Update the rows below so that each "screenshot" becomes "image", with everything else left unchanged. Leave the pictures out of your answer.

= The input =

-- Start --

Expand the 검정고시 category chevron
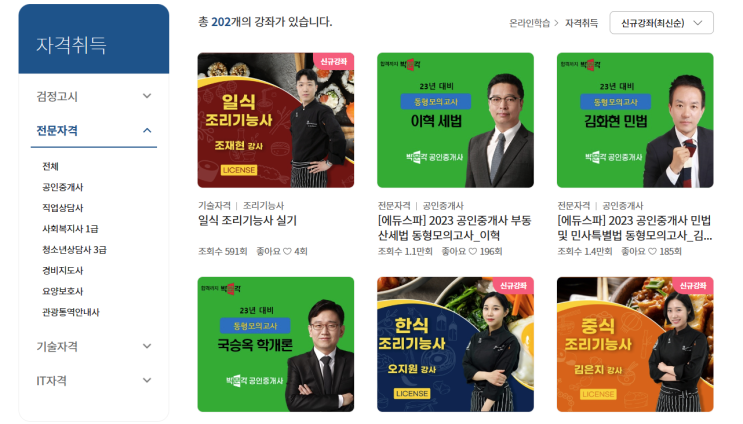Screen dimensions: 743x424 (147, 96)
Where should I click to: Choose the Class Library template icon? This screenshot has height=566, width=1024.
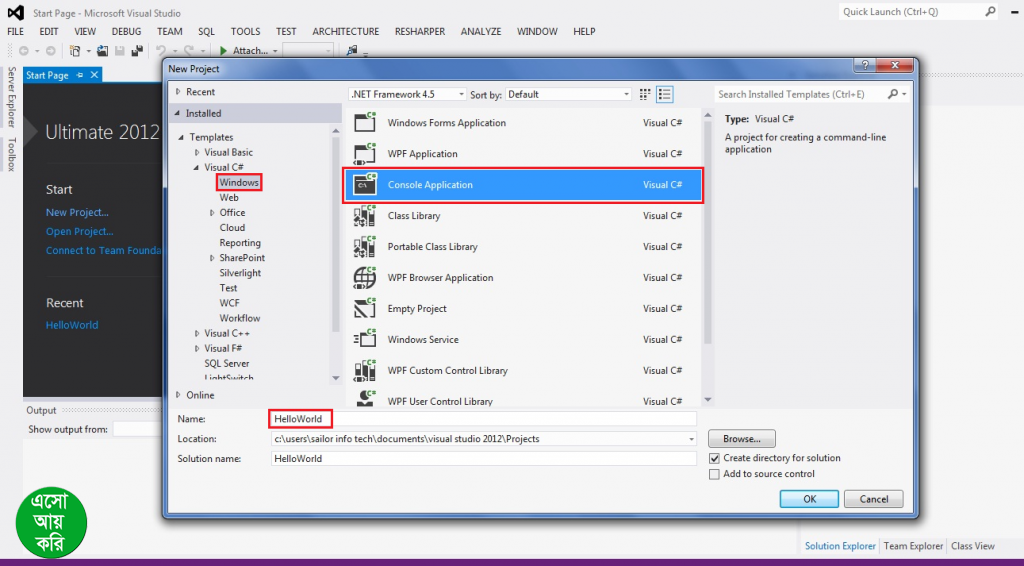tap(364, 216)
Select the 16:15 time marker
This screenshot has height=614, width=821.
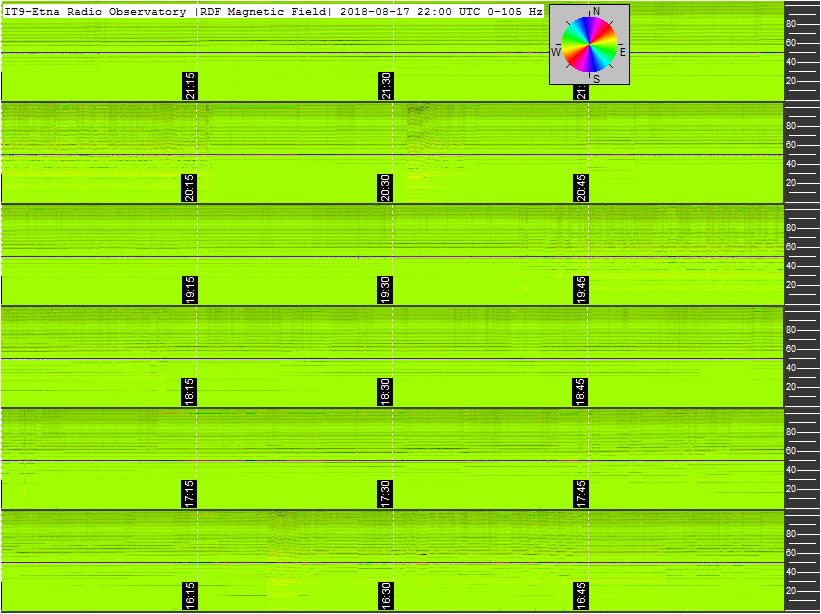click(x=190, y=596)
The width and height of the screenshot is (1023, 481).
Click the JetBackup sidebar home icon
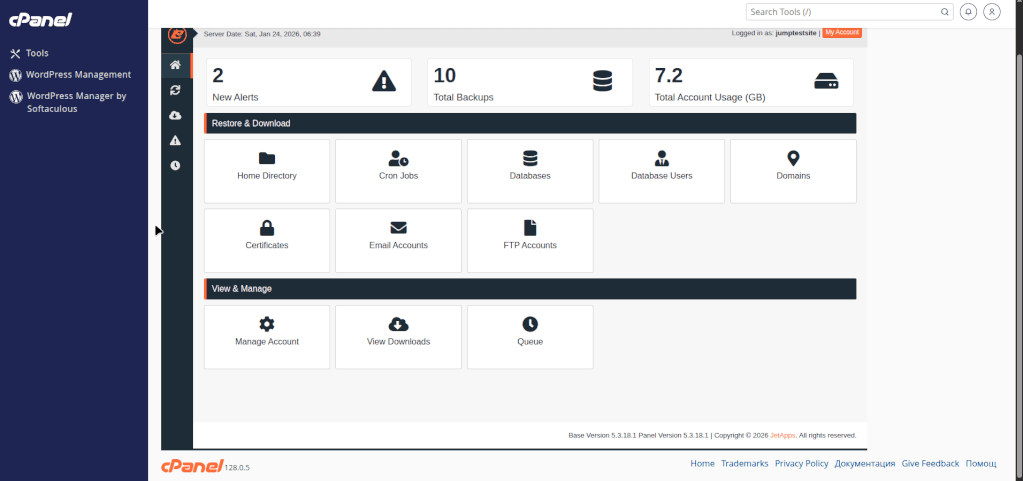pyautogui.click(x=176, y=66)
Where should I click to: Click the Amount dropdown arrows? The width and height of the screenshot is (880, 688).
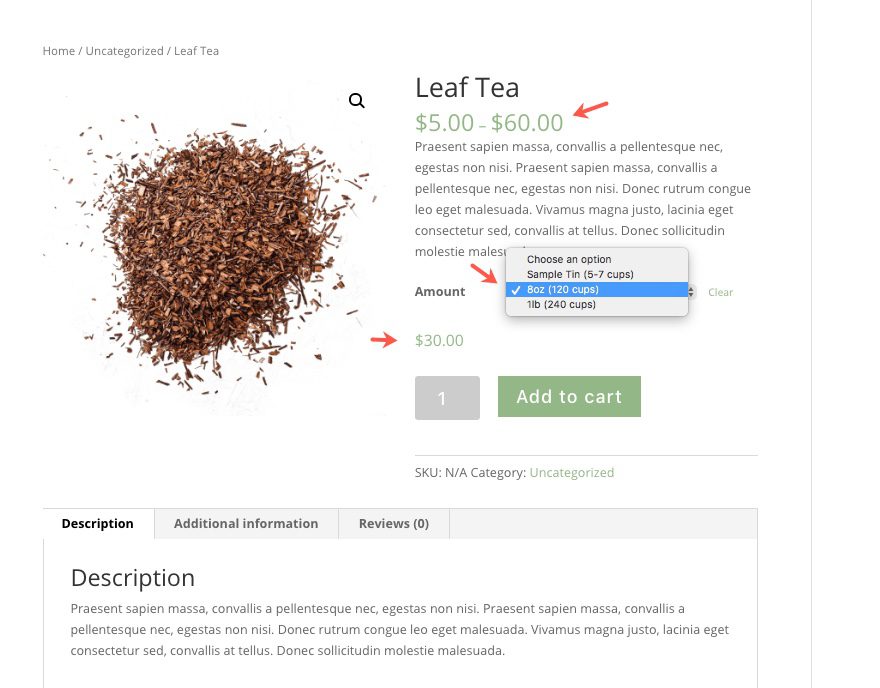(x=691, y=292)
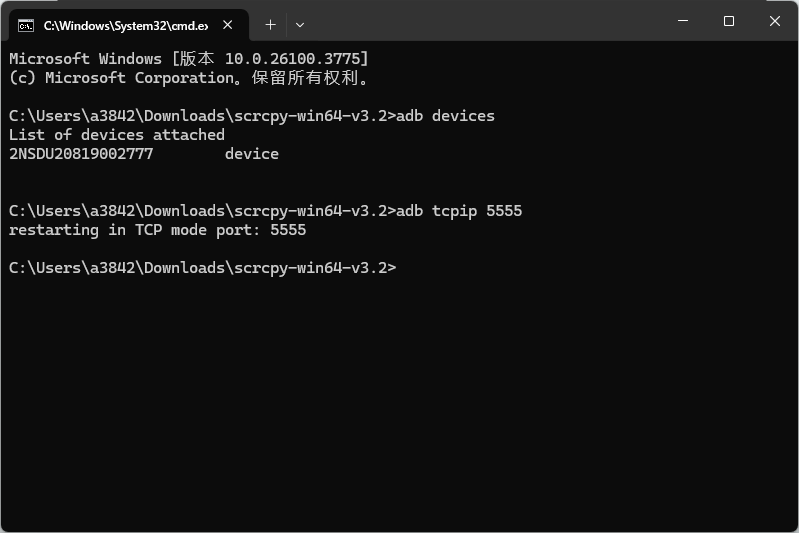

-- End --

= Written answer =
Expand the 검정고시 category chevron
Screen dimensions: 743x424 (147, 96)
Where should I click to: Choose the Class Library template icon? This image has height=566, width=1024.
tap(364, 216)
Select the 16:15 time marker
This image has height=614, width=821.
click(x=190, y=596)
The width and height of the image is (1023, 481).
Click the JetBackup sidebar home icon
pyautogui.click(x=176, y=66)
Where should I click to: Click the Amount dropdown arrows? The width and height of the image is (880, 688).
(x=691, y=292)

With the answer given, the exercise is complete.